The improper partitioning of chromosomes to new cells as they are born is responsible for many human maladies. The process of partitioning the chromosomes in most of our cells is called mitosis.  Error in this process segregation contribute to the development of cancer. The process of partitioning chromosomes to our gametes is called meiosis. Errors in this process are the leading cause of birth defects and infertility. Our lab studies the processes of mitosis and meiosis. We try to understand the cellular machinery that makes these processes work with amazing fidelity most of the time. In addition, we are interested in learning how these processes fail to generate cells with incorrect chromosome numbers.

Our projects primarily use yeast and cultured mammalian cells as models to elucidate fundamentals of chromosome behavior that will provide insights into the origins of chromosome segregation errors in humans.

Our laboratory is involved in three projects. In the first we are using yeast to study the machinery that moves chromosomes meiosis. In meiosis, the two copies of each chromosome (one copy inherited from each parent) find each other in the cell, become connected, than are pulled away from each other to opposite sides of the cell. Our laboratory discovered new ways, called centromere pairing, in which these partners become connected, to each other to insure that behave correctly. This could have implications for how birth defects arise in humans. We are elucidating the machinery behind centromere pairing and the ways in which it prevents errors in meiosis.

In the second project we are studying a gene called MPS1 that regulates mitosis and meiosis.
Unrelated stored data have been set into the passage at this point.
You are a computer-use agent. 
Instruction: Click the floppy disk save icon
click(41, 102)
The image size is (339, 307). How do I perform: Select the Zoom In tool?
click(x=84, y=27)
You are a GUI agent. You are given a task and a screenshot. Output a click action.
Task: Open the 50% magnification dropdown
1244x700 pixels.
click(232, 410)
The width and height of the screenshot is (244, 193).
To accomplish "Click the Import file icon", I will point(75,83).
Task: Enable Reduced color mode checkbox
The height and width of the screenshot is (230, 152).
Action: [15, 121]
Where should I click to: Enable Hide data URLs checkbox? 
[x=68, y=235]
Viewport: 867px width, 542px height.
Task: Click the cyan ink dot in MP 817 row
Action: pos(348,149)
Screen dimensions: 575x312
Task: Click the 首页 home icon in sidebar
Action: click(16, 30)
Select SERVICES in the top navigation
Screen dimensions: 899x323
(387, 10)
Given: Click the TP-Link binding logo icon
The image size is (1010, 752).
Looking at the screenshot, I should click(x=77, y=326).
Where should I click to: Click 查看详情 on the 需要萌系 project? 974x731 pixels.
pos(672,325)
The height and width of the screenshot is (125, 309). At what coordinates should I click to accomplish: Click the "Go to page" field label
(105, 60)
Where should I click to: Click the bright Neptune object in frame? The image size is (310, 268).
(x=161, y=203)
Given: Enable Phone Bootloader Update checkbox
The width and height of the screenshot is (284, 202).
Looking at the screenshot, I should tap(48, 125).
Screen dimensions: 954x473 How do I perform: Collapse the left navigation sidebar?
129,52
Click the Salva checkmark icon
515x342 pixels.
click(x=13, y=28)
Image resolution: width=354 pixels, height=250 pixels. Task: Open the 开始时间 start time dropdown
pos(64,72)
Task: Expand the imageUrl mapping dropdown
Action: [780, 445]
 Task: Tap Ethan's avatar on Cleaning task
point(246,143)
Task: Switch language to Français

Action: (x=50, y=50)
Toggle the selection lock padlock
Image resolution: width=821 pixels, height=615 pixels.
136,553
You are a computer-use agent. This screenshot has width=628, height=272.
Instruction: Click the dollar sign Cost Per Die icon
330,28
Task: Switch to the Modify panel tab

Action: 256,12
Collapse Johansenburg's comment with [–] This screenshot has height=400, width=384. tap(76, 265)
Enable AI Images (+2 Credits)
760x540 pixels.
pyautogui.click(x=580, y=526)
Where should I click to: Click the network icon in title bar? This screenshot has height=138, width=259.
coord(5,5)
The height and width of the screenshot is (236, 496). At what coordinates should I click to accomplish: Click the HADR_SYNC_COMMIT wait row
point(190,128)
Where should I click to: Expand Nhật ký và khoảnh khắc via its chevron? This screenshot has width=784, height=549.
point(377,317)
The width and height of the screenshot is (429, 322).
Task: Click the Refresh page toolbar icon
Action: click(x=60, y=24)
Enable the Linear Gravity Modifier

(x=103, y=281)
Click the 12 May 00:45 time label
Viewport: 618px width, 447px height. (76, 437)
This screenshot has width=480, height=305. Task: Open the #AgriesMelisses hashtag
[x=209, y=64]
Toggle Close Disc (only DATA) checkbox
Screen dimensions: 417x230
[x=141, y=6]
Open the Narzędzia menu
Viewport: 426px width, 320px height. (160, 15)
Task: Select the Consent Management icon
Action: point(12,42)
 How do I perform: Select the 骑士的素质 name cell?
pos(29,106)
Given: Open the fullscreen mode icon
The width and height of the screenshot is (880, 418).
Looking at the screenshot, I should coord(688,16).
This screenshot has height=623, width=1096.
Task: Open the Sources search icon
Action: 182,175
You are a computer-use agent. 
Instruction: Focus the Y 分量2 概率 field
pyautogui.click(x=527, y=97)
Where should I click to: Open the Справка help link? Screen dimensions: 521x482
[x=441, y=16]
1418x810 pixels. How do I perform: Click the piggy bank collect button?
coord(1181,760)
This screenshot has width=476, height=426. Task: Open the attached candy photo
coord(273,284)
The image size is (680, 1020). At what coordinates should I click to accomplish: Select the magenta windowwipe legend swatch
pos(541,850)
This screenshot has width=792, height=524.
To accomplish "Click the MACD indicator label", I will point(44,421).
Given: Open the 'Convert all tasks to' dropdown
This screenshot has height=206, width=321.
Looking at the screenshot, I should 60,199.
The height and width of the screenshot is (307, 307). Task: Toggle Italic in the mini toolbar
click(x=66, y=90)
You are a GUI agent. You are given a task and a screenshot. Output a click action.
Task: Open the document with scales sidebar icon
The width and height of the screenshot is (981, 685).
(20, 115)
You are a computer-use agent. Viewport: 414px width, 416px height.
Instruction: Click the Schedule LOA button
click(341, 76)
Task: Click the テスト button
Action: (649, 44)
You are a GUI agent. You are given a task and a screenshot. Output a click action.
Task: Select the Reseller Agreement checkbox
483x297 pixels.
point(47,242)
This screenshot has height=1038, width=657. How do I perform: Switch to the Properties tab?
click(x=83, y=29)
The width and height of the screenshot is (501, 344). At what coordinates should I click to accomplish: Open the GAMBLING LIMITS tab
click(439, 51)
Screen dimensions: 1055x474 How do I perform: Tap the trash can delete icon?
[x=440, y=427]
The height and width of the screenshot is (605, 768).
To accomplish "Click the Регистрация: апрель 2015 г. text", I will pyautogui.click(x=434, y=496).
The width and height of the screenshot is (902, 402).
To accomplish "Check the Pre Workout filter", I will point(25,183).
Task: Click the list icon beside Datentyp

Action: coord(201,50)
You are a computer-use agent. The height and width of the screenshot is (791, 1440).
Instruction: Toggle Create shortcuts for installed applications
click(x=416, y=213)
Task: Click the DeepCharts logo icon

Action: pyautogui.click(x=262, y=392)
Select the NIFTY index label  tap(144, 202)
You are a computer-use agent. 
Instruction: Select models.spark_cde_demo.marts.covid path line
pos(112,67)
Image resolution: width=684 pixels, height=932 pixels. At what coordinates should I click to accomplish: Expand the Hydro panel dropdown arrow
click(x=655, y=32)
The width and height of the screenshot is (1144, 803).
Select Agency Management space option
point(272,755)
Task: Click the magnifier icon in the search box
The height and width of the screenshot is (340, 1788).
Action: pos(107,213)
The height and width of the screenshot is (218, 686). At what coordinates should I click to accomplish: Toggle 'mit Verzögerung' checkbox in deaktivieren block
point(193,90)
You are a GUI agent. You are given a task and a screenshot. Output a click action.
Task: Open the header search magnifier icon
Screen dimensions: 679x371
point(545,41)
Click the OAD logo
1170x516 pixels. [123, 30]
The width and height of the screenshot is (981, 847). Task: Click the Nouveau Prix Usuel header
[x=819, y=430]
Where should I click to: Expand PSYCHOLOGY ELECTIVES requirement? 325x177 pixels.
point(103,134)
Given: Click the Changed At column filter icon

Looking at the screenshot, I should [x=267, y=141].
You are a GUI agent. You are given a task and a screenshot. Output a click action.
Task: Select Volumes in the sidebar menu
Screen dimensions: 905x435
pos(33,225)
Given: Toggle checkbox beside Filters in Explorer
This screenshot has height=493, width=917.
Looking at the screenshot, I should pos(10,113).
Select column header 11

Importantly, this gene is especially crucial for the survival of many cancer cells. We are exploring what critical roles MPS1 plays to keep cancer cells alive to determine whether MPS1 function could be a targeted to kill certain kinds of cancer cells.

Finally, we are studying the fate of chromosomes that have been partitioned incorrectly in mitosis – often an early step in the evolution of cells from normal to cancer cells. These errant chromosomes often go into a special cellular compartment called a micronucleus where they become mutated. We are identifying the genetic pathways that lead to the formation of these damaging micronuclei to better understand routes of cancer cell evolution.